The reason Tridgell was doing this work was to allow programmers, who did not want to use Bitkeeper themselves, to get source code (and the information about how and when it was modified) from Bitkeeper managed projects (in cases where the source code is open and free in the first place, of course). Such an app would allow programmers to closely follow development of the Linux Kernel using a tool that wouldn't "taint" them. One big reason why many refused to use Bitkeeper in the first place is that even though McVoy was giving out licenses at no charge, the terms of usage for the program are such that if you accept to use Bitkeeper (free version), you must agree not to work on any source management system (competing product with Bitkeeper), for a period of 1 year following the termination of said usage. Many "purists" would not relinquish that right, even if it's likely they wouldn't work on a competing product, simply because they find the idea repugnant.

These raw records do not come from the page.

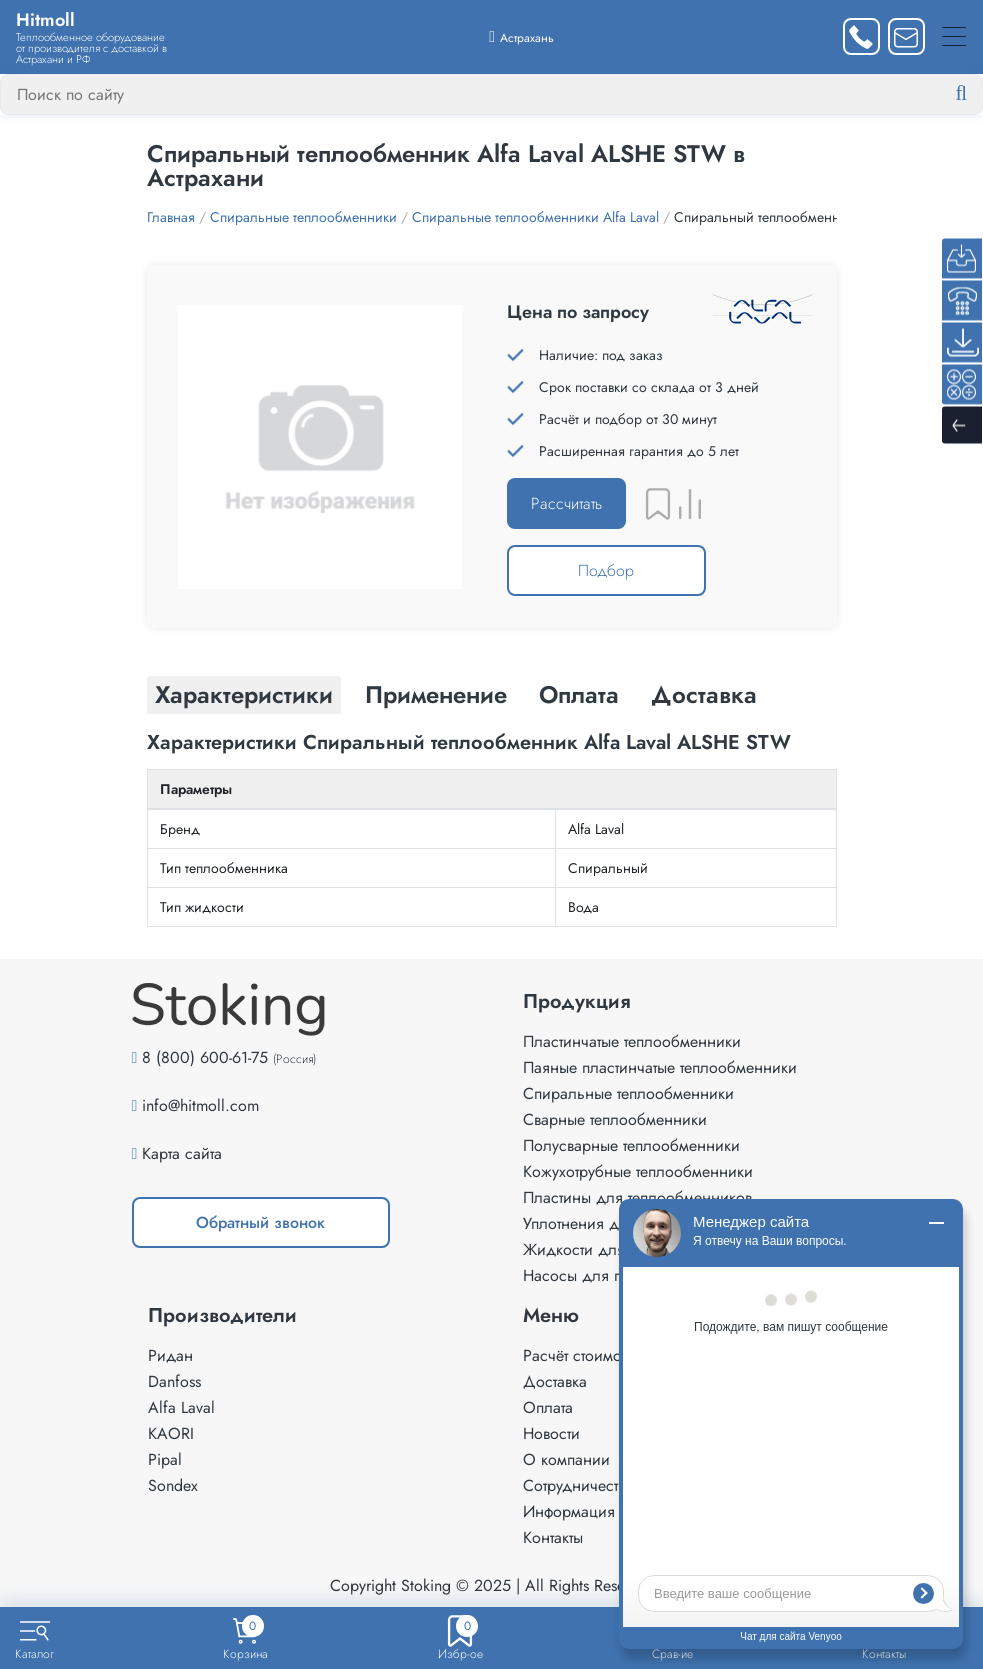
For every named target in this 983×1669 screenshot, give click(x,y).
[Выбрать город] (521, 36)
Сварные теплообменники (615, 1119)
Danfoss (174, 1381)
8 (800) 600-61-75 (205, 1057)
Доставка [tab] (704, 694)
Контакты (553, 1537)
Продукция (577, 1002)
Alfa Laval (181, 1407)
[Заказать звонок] (861, 36)
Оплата (548, 1407)
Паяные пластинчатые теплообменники (660, 1067)
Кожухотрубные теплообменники (638, 1171)
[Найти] (977, 94)
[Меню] (954, 36)
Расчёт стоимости (583, 1355)
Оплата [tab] (579, 694)
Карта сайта (182, 1153)
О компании (566, 1459)
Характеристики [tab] (244, 694)
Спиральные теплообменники (628, 1093)
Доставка (555, 1381)
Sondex (173, 1485)
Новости (551, 1433)
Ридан (170, 1355)
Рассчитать (566, 503)
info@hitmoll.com (200, 1105)
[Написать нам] (906, 36)
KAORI (171, 1433)
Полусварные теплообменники (631, 1145)
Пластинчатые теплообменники (632, 1041)
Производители (222, 1316)
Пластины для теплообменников (637, 1197)
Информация (569, 1511)
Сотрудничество (578, 1485)
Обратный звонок (260, 1222)
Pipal (165, 1459)
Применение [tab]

Finally, it must be said that this action that McVoy has taken, which has Torvalds "scrambling to move all his code over to another versioning system," is exactly why many opposed the use of Bitkeeper with the Linux Kernel in the first place: you, the user, have no rights with regard to the tool you come to depend on, and you exist basically at the whims of another. You don't have an absolute right to use the tool or even to reclaim all of the data it created of your usage. So, what seems to be at stake now is that Linux developers don't have access to the information that Bitkeeper kept on how the Kernel source was changed during the past few years, the so called "metadata." As such, a detailed change history of Kernel development under Bitkeeper may be lost, which is a shame considering the import of this hugely successful collaberative project.